START DOCUMENT EXCERPT

Health News Digest

June 14, 2010

Should Doctors Be Immunized Against Vaccine Contracts?

Take your best shot

By  Michael D. Shaw

While the gravy train has long since passed for most medical specialties, those who go into pediatrics are keenly aware that it ranks near the bottom in remuneration. But, for those who love kids, and enjoy being able to practice internal medicine in perhaps its purest form (working on a relatively clean slate), it ranks near the top in job satisfaction.

It is noted that a prime activity of any pediatric office is the dispensing of vaccinations.

Too many people take for granted the tremendous health benefits afforded by large-scale vaccination programs. Indeed, far too much ink and pixels seem to be devoted to lunatic conspiracy theories and continually debunked tales of the alleged harm of vaccines. Make no mistake, the alternative—returning to widespread deaths of young children from a variety of scourges that are all but unknown today in the first world—is not even worthy of discussion.

END DOCUMENT EXCERPT
START DATASET

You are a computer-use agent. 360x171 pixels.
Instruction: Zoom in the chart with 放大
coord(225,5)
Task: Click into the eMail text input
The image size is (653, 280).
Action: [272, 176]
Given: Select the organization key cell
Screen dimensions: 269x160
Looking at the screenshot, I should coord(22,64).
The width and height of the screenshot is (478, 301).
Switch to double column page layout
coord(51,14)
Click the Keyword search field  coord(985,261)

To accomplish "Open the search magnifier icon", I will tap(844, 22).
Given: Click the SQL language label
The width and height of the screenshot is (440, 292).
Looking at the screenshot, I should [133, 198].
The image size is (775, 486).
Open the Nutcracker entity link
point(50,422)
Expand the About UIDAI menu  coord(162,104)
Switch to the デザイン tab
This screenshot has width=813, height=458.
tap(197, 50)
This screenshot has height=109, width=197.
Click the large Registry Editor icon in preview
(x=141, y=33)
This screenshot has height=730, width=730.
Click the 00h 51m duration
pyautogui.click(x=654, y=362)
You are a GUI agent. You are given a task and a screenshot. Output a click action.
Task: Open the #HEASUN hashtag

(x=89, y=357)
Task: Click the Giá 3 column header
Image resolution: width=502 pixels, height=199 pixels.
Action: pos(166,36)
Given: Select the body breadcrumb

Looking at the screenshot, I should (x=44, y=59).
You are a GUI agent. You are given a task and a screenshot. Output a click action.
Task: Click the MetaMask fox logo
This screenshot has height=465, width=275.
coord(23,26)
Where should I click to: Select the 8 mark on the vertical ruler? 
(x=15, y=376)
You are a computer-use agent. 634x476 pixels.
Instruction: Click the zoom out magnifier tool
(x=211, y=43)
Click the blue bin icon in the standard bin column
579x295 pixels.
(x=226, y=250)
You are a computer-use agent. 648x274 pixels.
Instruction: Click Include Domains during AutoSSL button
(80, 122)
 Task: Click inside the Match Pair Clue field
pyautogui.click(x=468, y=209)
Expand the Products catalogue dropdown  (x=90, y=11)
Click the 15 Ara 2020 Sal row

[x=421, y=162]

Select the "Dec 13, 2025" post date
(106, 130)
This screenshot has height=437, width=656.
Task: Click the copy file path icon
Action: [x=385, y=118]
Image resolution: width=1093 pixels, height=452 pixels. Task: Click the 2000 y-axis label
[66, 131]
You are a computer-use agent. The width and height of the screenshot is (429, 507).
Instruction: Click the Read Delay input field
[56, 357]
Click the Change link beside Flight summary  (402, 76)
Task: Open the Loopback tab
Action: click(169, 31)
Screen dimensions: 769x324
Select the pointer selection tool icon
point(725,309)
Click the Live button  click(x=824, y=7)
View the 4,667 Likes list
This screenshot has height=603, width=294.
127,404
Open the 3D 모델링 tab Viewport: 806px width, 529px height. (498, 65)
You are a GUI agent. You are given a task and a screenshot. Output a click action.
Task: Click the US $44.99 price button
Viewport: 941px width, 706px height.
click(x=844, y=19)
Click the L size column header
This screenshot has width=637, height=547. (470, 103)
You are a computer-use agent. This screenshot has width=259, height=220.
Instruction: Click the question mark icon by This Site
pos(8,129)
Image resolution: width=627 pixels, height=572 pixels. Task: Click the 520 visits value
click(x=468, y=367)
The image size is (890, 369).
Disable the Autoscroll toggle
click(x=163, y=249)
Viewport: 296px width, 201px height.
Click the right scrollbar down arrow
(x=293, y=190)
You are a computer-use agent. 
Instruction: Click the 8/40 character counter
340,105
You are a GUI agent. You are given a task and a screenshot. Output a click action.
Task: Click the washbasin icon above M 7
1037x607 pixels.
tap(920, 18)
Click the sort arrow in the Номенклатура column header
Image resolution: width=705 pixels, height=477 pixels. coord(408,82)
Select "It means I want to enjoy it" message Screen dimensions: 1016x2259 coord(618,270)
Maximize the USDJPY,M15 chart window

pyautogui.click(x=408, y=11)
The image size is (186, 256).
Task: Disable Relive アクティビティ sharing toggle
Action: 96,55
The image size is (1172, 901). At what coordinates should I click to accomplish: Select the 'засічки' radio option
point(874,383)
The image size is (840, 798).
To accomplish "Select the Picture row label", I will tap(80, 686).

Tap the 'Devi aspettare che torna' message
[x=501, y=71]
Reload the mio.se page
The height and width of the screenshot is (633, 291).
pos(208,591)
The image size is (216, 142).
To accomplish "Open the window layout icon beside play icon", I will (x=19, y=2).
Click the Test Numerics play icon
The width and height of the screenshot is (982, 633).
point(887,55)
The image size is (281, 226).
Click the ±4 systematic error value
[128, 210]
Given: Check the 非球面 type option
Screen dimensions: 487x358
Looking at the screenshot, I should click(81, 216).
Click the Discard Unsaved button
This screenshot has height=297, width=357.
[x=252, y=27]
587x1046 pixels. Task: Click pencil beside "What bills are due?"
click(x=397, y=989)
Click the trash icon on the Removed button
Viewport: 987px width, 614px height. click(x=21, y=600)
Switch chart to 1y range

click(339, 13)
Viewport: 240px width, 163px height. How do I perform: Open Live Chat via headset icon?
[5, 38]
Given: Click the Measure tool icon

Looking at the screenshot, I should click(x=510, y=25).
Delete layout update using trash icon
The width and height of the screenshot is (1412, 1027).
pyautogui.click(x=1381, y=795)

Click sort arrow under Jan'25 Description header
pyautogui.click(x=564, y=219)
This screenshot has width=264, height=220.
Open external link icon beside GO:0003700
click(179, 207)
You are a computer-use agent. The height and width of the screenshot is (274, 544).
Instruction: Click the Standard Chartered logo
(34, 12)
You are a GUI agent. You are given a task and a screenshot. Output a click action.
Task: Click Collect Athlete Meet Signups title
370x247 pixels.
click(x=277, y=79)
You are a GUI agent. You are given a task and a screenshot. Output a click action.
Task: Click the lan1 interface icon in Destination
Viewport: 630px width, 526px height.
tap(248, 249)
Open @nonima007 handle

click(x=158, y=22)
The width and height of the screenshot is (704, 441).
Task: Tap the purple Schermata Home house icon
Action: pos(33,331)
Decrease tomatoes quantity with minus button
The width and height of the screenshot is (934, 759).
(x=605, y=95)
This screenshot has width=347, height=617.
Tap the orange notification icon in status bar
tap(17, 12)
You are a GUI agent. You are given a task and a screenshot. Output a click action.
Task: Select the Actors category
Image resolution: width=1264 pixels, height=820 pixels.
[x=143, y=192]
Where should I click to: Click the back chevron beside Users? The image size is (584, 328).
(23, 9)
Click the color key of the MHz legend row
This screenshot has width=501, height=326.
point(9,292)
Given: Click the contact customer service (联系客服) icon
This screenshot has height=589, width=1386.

END DATASET

» TASK GOAL:
Proceed with the article on pediatric vaccination, picking up after its final sentence.

» TASK ANSWER:
The technology of vaccines is constantly improving. Few parents are aware that although the number of recommended childhood vaccines has increased during the past 30 years, with advances in protein chemistry and recombinant DNA technology, the immunologic load has actually decreased.

The 14 vaccines given today contain fewer than 200 bacterial and viral proteins or polysaccharides. Compare this to the more than 3000 of these immunological components in the seven vaccines administered in 1980. Moreover, vaccines represent a minute fraction of what a child’s immune system routinely contends with.

No doubt, a share of the credit for enhanced technology should go to the government’s generous support of the vaccine industry. Given the vast public health benefits, though, who’s complaining?

Dealing with the economic realities of a pediatrics practice is not for the fainthearted. This specialty has few chargeable procedures, time-consuming non-remunerative activities are commonplace, and contending with insurance reimbursement issues is a fact of life. It is an understatement to say that expenses and cash flow must be carefully monitored.

Pediatricians are advised to determine if vaccines are providing an operating margin or a loss to their practices. The American Academy of Pediatrics provides a variety of tools to help its members figure this out.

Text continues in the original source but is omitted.